Algérie

Bouregâa : "Votre justice n'est pas indépendante"



Le collectif de défense n'a pas été consulté préalablement sur la position du moudjahid, mais l'a respectée.Lakhdar Bouregâa, ancien chef de l'ALN pendant la Guerre de Libération nationale, en détention préventive à la prison d'El-Harrach depuis le 30 juin dernier, a comparu, hier, devant le juge d'instruction près le tribunal de Bir-Mourad-Raïs, pour une audition de fond. Stoïque, il a catégoriquement refusé de répondre aux questions du magistrat. "Je ne vous réponds pas car votre justice n'est pas indépendante et votre gouvernement illégitime. Je ne trahis pas le hirak", a asséné l'ancien maquisard.
Selon Zoubida Assoul, une parmi les avocats constitués bénévolement pour sa défense, il ne s'était guère concerté préalablement avec le collectif, qui n'a pas été informé, par ailleurs, de la programmation de l'audition de fond par le tribunal. "Nous avons été surpris par sa déclaration. Nous avons demandé une consultation avec lui", nous a-t-elle affirmé. Egalement déstabilisé par cette attitude inattendue de l'octogénaire, le juge d'instruction a accordé une pause de dix minutes, durant laquelle, les avocats ont tenté de comprendre les visées de la démarche.
"M. Bouregâa nous a dit que c'était une question de principe. Il rejette tout ce qui vient du gouvernement illégitime, y compris son procès", a poursuivi notre interlocutrice. Il s'est échiné aussi à focaliser l'attention sur les détenus du hirak, quelque 80 manifestants mis sous mandat de dépôt pour port de l'emblème amazigh, une pancarte revendicatrice ou pour un activisme dans le mouvement populaire, en exigeant leur libération.
"Il ne reconnaît pas les chefs d'inculpation retenus contre lui", a corroboré Me Noureddine Benissad.
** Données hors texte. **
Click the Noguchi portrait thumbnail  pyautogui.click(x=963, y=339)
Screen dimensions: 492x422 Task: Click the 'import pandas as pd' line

Accusé "de participation, en temps de paix, à une entreprise de démoralisation de l'armée ayant pour objectif de nuire à la défense nationale et à un corps constitué", à cause d'une déclaration faite le 26 juin dernier au siège national du RCD lors d'une activité du Pacte de l'alternance démocratique, Lakhdar Bouregâa estime, selon ses avocats, qu'il est poursuivi et incarcéré pour ses positions politiques, alors que la Constitution garantit la liberté d'opinion et d'expression.
"Nous respectons la décision de notre mandant", a déclaré Me Benissad, qui, autant que sa cons?ur, a révélé que le refus du moudjahid de répondre au magistrat et de signer le PV d'audition n'aura pas d'impact sur la suite de la procédure judiciaire. "Le juge d'instruction peut émettre une ordonnance de non-lieu et le remettre en liberté, ou bien déférer le dossier devant le tribunal correctionnel", a supposé Me Assoul. Quelle que soit la décision du magistrat, le plus vieux détenu politique du pays a été renvoyé, hier après-midi, dans sa cellule au centre pénitentiaire d'El-Harrach.
"Nous introduirons une demande de mise en liberté au plus tard au début de la semaine prochaine, le temps de nous concerter sur le cas", a informé Me Benissad. La déclaration de Lakhdar Bouregâa, devant le juge d'instruction, est devenue culte en quelques heures sur les réseaux sociaux. Des internautes ont mis en exergue son degré de maturité et son courage. D'autres puisent dans son engagement sans faille dans la révolution citoyenne contre le régime et pour la libération des détenus d'opinion les ressources nécessaires pour continuer le combat vaille que vaille.
"Le moudjahid Bouregâa, même depuis la prison et le tribunal, continue de nous donner du courage et de la force. Notre devoir est de continuer", a écrit Nas Sim. "Un lion reste un lion, même s'il est pris par des hyènes", a commenté Farès B. "Lakhdar Bouregâa doit sortir vivant de prison. Nous ne voulons pas qu'il soit un martyr de la révolution du 22 février", a incité Ramdane Youssef Tazibt, cadre dirigeant du Parti des travailleurs (PT), sur son compte des réseaux sociaux.